In the next three to five years, Alan believes there will be a significant uptick in using VR in marketing and sales, as well as training. He also sees great potential in mobile-based AR. By the end of 2018, more than 1.6 billion mobile devices will by AR-enabled. Alan thinks this is an untapped market. While the U.S. has been slow to adopt, China has invested trillions of dollars in mobile e-commerce. Amazon and Wal-Mart are also making great strides in mobile e-commerce. Alan has coined the term “v-commerce,” intersecting VR with AR in e-commerce for retailers.
AR and VR Costs
Creating an AR or VR experience doesn’t have to be expensive. 360 videos are relatively cheap. Car companies are using what is called “3 Degrees of Freedom” to allow the customer to look left, right, up and down and see what it’s like to be in their car. Not enough of an immersive experience, there is now “6 Degrees of Freedom,” where customers can move left, right, up and down to feel more of what it is like to drive the car. From something as simple as placing a camera in the car while you are driving, the cost can be as little as $10,000 to $100,000. Creating a full-on motion-simulated experience can be anywhere from $500,000 to several million dollars.

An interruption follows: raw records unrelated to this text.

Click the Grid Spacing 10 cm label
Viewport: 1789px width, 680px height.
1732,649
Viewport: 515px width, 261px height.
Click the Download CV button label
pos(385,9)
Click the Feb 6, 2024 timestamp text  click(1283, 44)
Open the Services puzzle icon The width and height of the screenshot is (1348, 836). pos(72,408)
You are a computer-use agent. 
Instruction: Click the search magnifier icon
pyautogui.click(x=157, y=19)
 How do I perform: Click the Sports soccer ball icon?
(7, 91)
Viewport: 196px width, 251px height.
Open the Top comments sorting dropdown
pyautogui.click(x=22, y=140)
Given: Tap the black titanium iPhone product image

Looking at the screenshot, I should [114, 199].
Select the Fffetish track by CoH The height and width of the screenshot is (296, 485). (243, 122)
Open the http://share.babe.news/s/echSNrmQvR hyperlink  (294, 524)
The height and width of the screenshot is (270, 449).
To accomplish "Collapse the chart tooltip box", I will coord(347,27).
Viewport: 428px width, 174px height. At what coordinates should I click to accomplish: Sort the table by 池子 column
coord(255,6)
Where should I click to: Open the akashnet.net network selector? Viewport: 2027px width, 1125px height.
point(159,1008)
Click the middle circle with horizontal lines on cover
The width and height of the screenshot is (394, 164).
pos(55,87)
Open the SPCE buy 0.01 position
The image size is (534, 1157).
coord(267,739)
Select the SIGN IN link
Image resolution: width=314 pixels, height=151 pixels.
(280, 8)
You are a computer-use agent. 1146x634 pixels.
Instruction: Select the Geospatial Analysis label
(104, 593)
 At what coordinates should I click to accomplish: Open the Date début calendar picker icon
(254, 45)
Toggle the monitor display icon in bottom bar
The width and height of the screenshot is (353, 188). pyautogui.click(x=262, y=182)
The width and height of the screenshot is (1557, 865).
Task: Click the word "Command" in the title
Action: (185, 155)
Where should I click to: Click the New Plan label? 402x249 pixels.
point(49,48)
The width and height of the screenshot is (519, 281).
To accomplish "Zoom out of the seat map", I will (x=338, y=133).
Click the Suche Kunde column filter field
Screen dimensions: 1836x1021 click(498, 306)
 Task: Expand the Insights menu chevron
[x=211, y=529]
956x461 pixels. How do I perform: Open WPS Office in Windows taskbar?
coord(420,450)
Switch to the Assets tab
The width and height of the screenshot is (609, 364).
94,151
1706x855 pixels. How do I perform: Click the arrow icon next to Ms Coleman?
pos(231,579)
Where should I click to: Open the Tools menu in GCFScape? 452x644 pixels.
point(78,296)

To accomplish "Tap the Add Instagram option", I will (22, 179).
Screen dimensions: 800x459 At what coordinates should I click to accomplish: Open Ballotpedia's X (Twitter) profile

In AR, companies are spending anywhere from $10,000 to $20,000 to do things like bringing a label to life. A company in Australia, makes a wine called 19 Criminals. Each of the 19 people on the bottle have committed a crime and if you hold your phone over the label, their stories are told.
A VR experience can be as simple as having a computer or phone to pan around 360 videos. The next step up is Google Cardboard, which costs about $10 – $20. It is a cardboard box with a pair of lenses that you put your phone in and use the phone’s onboard technology. For mobile phone-based VR, there a what is called a Google Daydream. Alan says it’s just a nicer cardboard box made of material. The next step up in investment are VR headsets like the Focus, Pico Neo and Oculus Go. With the Vibe, Oculus Rift and PlayStation headsets, you can actually move around in a VR space. The various headsets run anywhere from $100 to several thousand dollars.
When will XR become Commonplace?
Apple is very quietly working on XR technology with its Apple Glasses, but Alan feels it will be some time before the company can create glasses that are small and comfortable enough to wear for extended periods of time, possibly five to seven years. In the meantime, both Apple and Google have released its developer’s kits, putting all of the technology in an AR-enabled mobile phone to help developers begin to think in 3-D and eventually create this technology.
AI or Artificial Intelligence
AI is a broad term for computer vision and machine learning, which is vital to Mixed Reality, or MR. Headsets with 3-D scanners collect point cloud data and convert the data into 3-D objects. It maps the world around you in real time. AI needs to be able to distinguish a cat from a dog, or a car, or a person. Once AI can do that, there will be no delineation between AR, VR, 5G, MR, IOT, or Quantum Computing. Everything will just be computing.
L’oreal recently purchased technology from Modiface that uses AR-enabled phones to map a customer’s face in real time and allow an individual try on makeup. The company has seen a 60 percent increase in mobile shopping, just another example of the potential in v-commerce, according to Alan.
AR/VR Education and Expertise
Unfortunately, schools lag way behind in teaching XR technology to marketing students. Alan knows of no other university that does so. It’s one of the main reasons Alan and his company are working on XR for Education and developing the XR Learning Center. As a consultancy, MetaVRse is always looking for the best and brightest in this field. If you have an idea and don’t know how to execute it, Alan’s team can help you find someone who can. Or, Alan recommends that you reach out to a local chapter of the AR/VR Association, to help find experts in your market.